Das teilweise Verbot von Booking.com in der Türkei ist weder ein Affront der Türkei an die globale Tourismuswirtschaft, noch die mutmaßliche Rache von Staatschef Erdogan an einem niederländischen Unternehmen. Die Einschränkungen sind vorerst gering. Was wir bislang wissen und wissen sollten.
Komprimiert
Mit einer einstweiligen Verfügung verbietet das Istanbuler Handelsgericht Booking.com offenbar den Vertrieb von türkischen Hotels innerhalb der Türkei. Mehr nicht. Die Auswirkungen auf das ohnehin kränkelnde Incoming-Geschäft der Türkei sind gering. Erstens dominieren Reiseveranstalter den Markt und zweitens bleibt Booking.com hier aktiv. Mit seinem Kampf gegen den Internet-Giganten setzt der türkische Reisebüro-Verband Türsab dennoch ein falsches Zeichen.

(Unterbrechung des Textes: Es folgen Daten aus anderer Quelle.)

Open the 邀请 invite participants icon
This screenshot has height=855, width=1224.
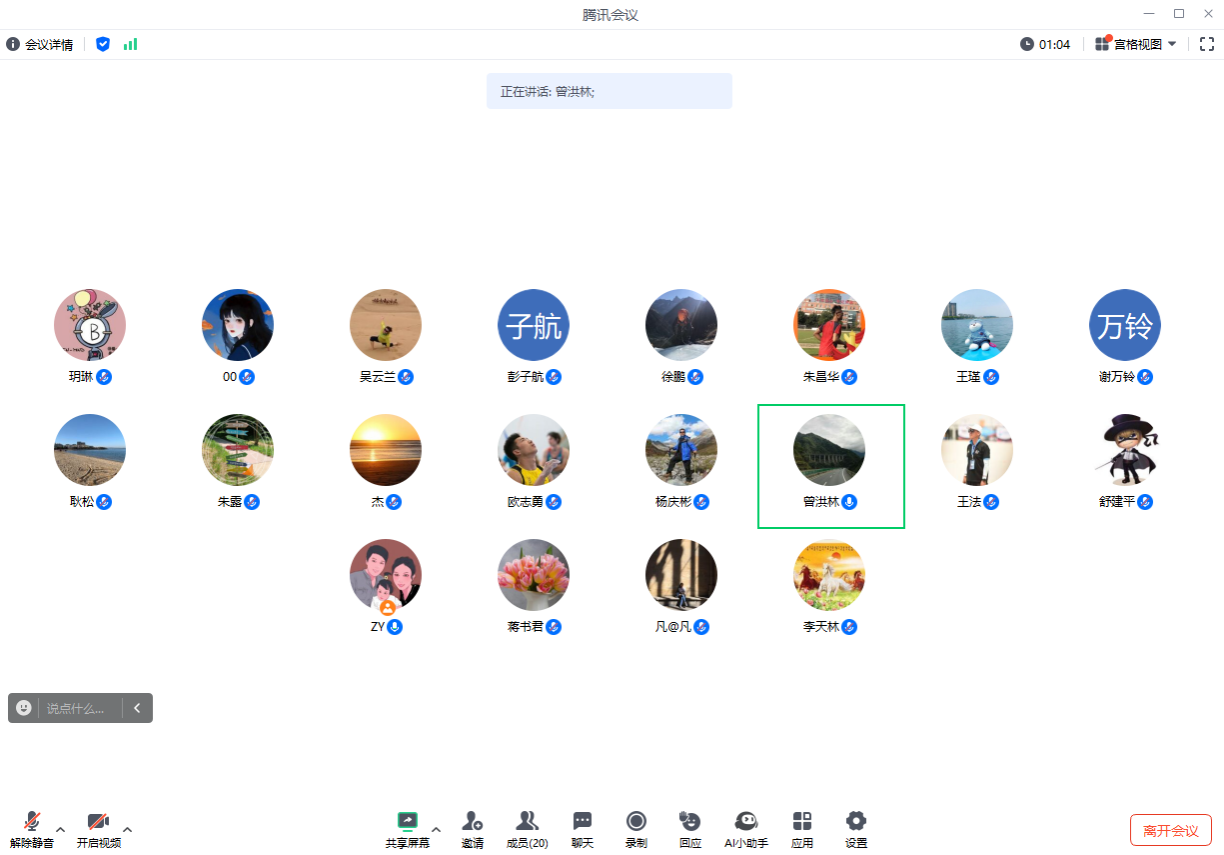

Das klang spektakulär heute morgen. Mit Schlagzeilen wie „Türkei verbietet Booking.com“ macht das Land wieder einmal Negativ-Schlagzeilen. Booking.com ist nicht nur das führende Hotelportal in Europa, es hat auch noch seinen Stammsitz in Amsterdam, jenem Land in Europa, in dem wahlkämpfende Erdogan-Vertraute am klarsten unwillkommen sind. Befürchtungen, Staatspräsident Erdogan persönlich hat bei der einweiligen Verfügung eines Istanbuler Handelsgerichts die Fäden gezogen, lassen sich da kaum stoppen. Doch dem ist offenbar nicht so.

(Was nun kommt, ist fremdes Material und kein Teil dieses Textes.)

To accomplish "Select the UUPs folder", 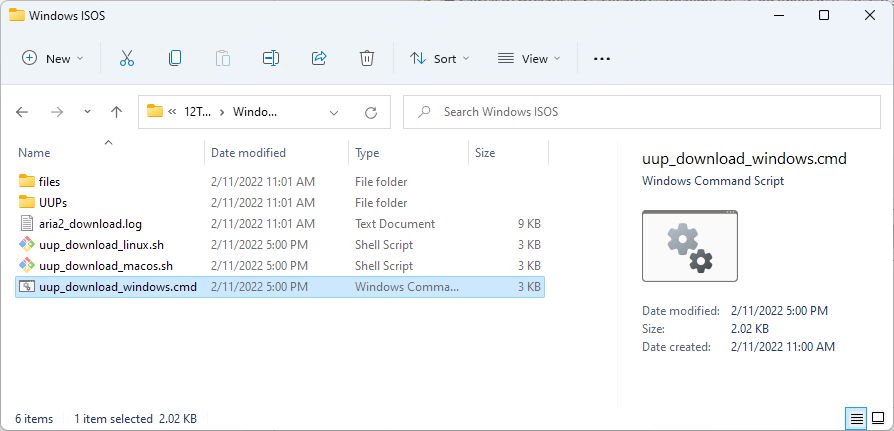I will pyautogui.click(x=53, y=203).
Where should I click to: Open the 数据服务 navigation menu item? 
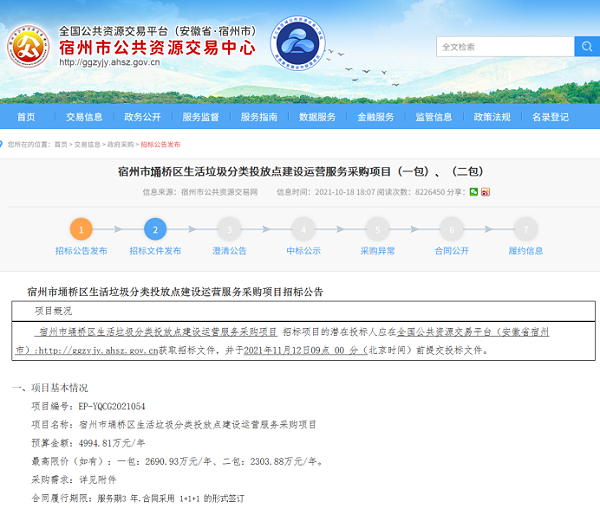(317, 117)
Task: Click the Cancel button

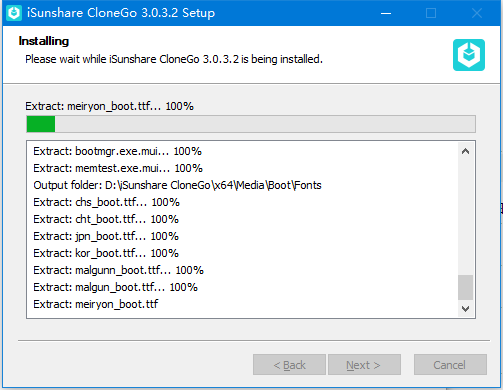Action: (450, 365)
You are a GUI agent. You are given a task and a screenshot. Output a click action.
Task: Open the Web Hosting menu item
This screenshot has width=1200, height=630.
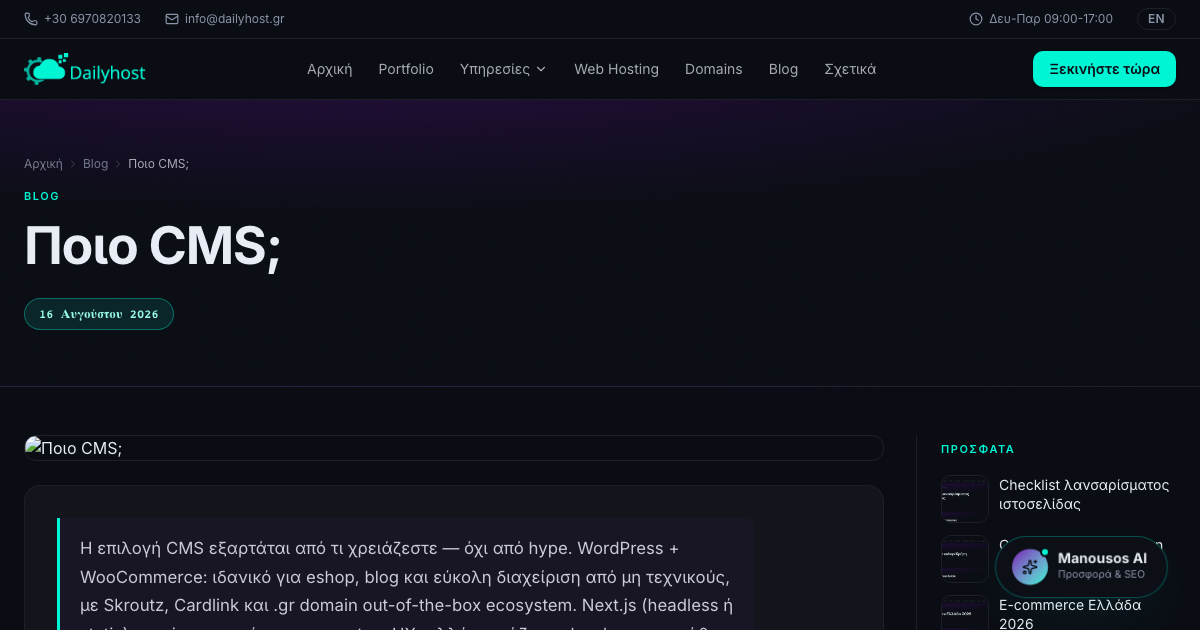(616, 69)
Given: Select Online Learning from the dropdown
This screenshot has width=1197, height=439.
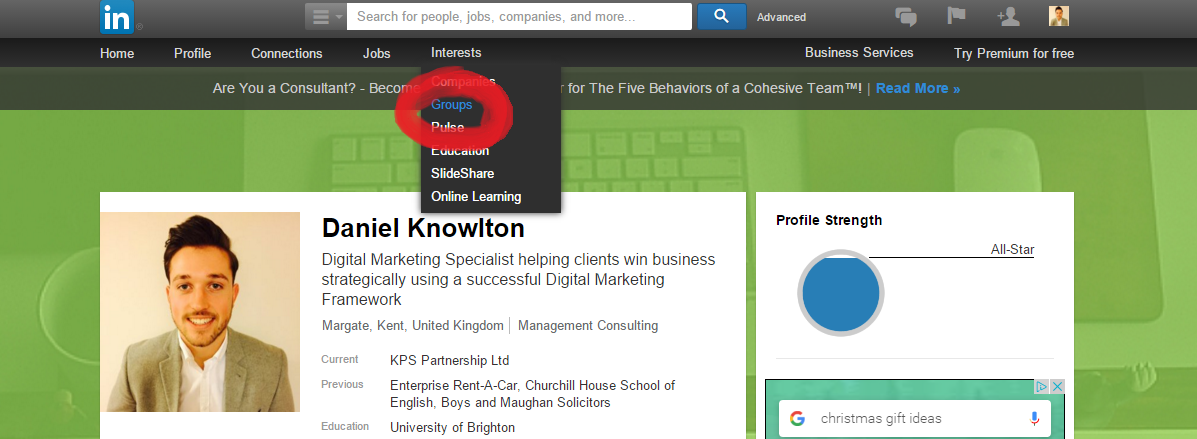Looking at the screenshot, I should 476,196.
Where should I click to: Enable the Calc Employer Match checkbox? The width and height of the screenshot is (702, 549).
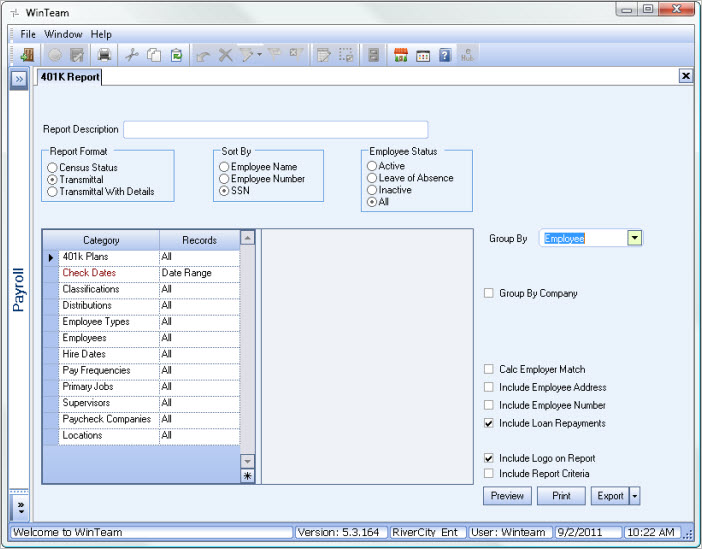[x=489, y=370]
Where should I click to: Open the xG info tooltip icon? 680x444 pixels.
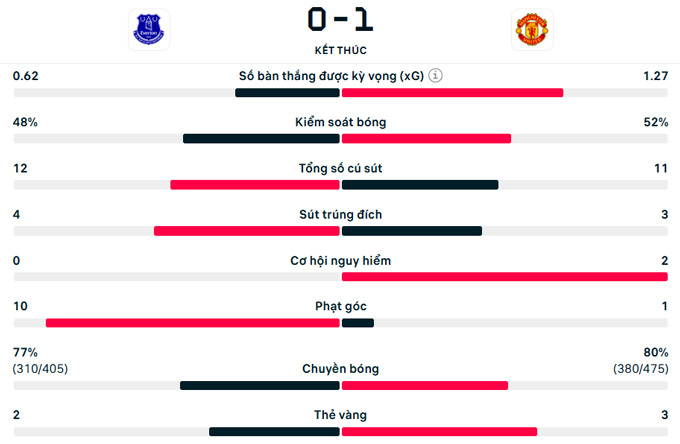click(437, 75)
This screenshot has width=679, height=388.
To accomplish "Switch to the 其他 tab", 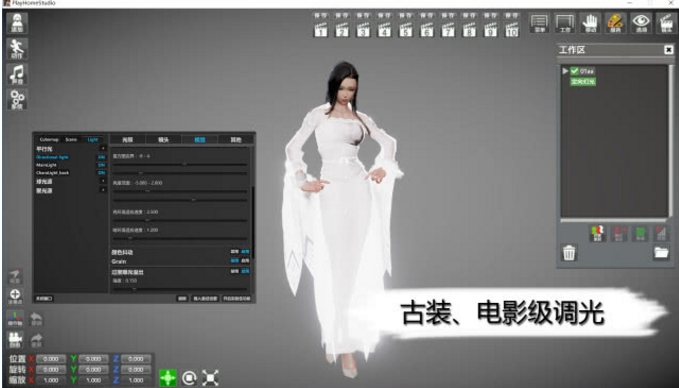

Bereits im Jahr 2015 hat der türkische Reisebüro-Verband Türsab Klage gegen Booking.com eingereicht. Offenbar geht es wie in vielen Ländern um die von Booking.com geforderte Ratenparität. Wie vom klagenden Verband ausgeführt, attestierten die Richter Booking.com gestern ein wettbewerbswidriges Verhalten. Auch in Deutschland und anderen Ländern musste Booking.com aufgrund höchstrichterliche Urteile seine AGB ändern.
Die türkischen Richter gingen nun einen Schritt weiter. Bis auf weiteres bietet Booking.com zumindest in der Türkei keine türkischen Hotels mehr an. Weitere Einschränkungen gibt es voerst nicht. Das ist ein kurzfristiger Sieg für die stationären Reisebüros der Türsab, die offenbar auch am Bosporus den Kampf Offline vs. Offline mit harten Bandagen. Mehr aber auch nicht.
Global betrachtet bleibt das türkische Hotelangebot von Booking.com vorerst buchbar. Booking.com hat heute rechtliche Schritte angekündigt und geht in Berufung. Und der türkische Reisebüro-Verband betont, dass dieser Rechtsstreit nicht auf den Rücken der Urlauber ausgetragen werden soll.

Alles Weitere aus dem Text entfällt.